30
de maio de 2012 | N° 17085
EDITORIAIS
ZH
Entre o falar e o fazer
O
senador Demóstenes Torres caprichou na oratória durante o seu depoimento de
cinco horas no Conselho de Ética do Senado, negou a maioria das acusações,
admitiu pequenos deslizes (como ter recebido um telefone de presente do
contraventor Carlos Cachoeira), fez o papel de vítima e até assumiu a condição
de carola. Também procurou transferir responsabilidades, denunciando uma
suposta conspiração da Polícia Federal e do Ministério Público para prejudicá-lo.
Disse
que foi traído pelo bicheiro e que desconhecia suas atividades ilegais. Na mais
inverossímil de suas afirmações, o parlamentar garantiu que estava fazendo um
teste quando avisou o contraventor sobre suposta operação da Polícia Federal – com
o propósito de descobrir se ele ainda se mantinha ligado aos jogos ilegais.
Falou
muito o senador acusado de usar o mandato para beneficiar um delinquente.

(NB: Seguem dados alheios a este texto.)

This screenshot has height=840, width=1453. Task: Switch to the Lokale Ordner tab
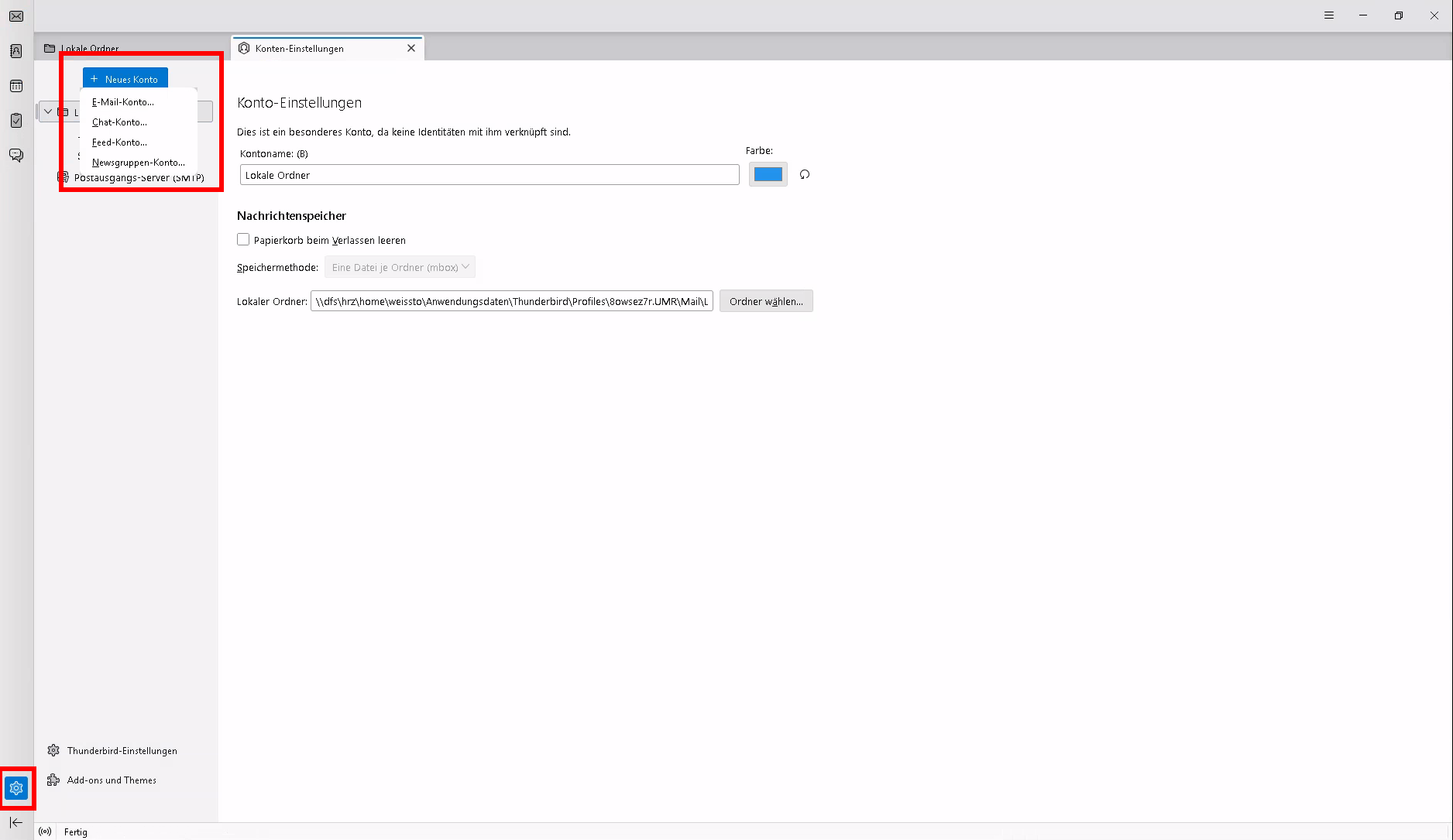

Para
culminar, buscou em sua defesa um samba antigo do compositor Ismael Silva, que
se inicia com o verso “nem tudo que se diz se faz”. Tentou, assim, desqualificar
as gravações comprometedoras de suas conversas com o empresário Carlos
Cachoeira.
“Que eu seja julgado pelo que eu fiz, não pelo
que falei que iria fazer” – bradou para os integrantes do Conselho, que tomarão
a primeira decisão sobre a provável cassação de seu mandato.
Talvez
tenha marcado um gol contra. Se ele não quer ser julgado pelo que fala, todo o
esforço que fez ontem para convencer seus pares terá que ser desconsiderado, até
mesmo porque o discurso pensado, planejado, elaborado para persuadir, tende a
ser menos autêntico do que o flagrante de uma gravação em que os interlocutores
não sabem que estão sendo ouvidos por terceiros.
E,
pelo que já se conhece dos trechos divulgados, há o suficiente para
caracterizar quebra de decoro parlamentar, pelo dito e pelo feito.